Understanding market types
Markets can be created for different types of customers depending on how you sell. Each market type uses a different kind of condition to define its audience. You can combine market types in the same store to manage cross-border selling, wholesale, and retail from a single place.
Country or region markets
Country or region markets are displayed to customers based on their geographic location. These markets are used for cross-border and international selling.
When a customer visits your online store, their location is determined and they're matched to the appropriate country or region market. The customer then receives the experience that you've configured for that market, including currency, language, product availability, and theme customizations. A country or region market can contain a single country or multiple countries.
Customers from countries that aren't included in any active market can browse your store, but can't complete a purchase. The backup region experience is displayed for customers that don't match any active markets.
Single-country markets
Single-country markets contain one country or region. When you create a single-country market, the currency is automatically set to that country's local currency.

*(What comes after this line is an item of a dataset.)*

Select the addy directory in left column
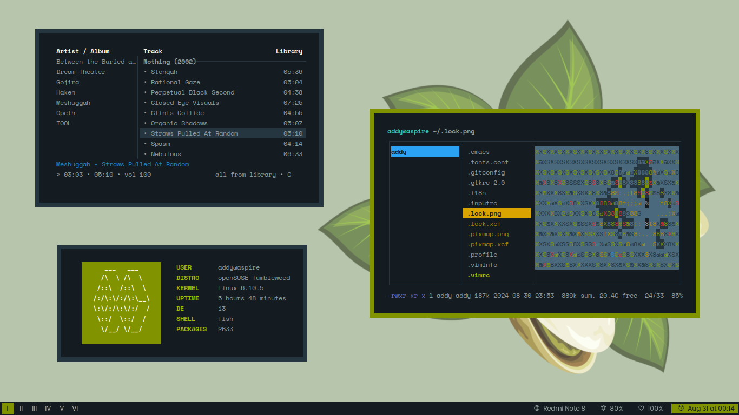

Use single-country markets when you have a specific selling strategy for a country. For example, if a significant portion of your international sales come from Germany, creating a dedicated Germany market lets you customize pricing, language, and content specifically for German customers.
Multi-country markets
Multi-country markets contain more than one country or region. When you create a multi-country market, the currency customization is set to use local currencies by default. Local currencies are activated so that each country displays prices in its own currency.
Use multi-country markets to group countries with a similar selling strategy. For example, if you have the same pricing, products, and shipping strategy for France, Germany, and Italy, then you can create a single Europe market rather than three separate markets.
Country or region market availability
Country or region markets are available on all Shopify plans. There's no limit to the number of country or region markets you can create.
Retail markets
Retail markets use POS locations as their condition. A retail market can target all POS locations, or specific POS locations. Retail customers are also part of a regional market based on the POS location's address, which means that a retail transaction can be associated with both a retail market and a country or region market.
You can use markets for selling in person in several different ways:
- Use catalogs to offer different products at different retail locations. For example, a flagship store might carry your full product line, but a pop-up shop carries only a curated selection.
- Use catalogs with custom pricing for specific retail locations. For example, stores in a high-cost region might have different pricing than stores elsewhere.
- Group retail locations into markets based on shared characteristics. For example, you could create a
Premium Storesmarket for your flagship locations, and anOutlet Storesmarket for discount locations.
B2B markets
B2B markets let you create customized experiences specific to the wholesale company locations you sell to. B2B markets help you to more efficiently tailor your B2B buying experiences to groups of customers instead of having to manage them individually. If you're on the Shopify Plus plan, then you can also assign catalogs directly to company locations.
You can include company locations in B2B markets in three different ways:
- All company locations in all regions: Includes all company locations, regardless of where they're located.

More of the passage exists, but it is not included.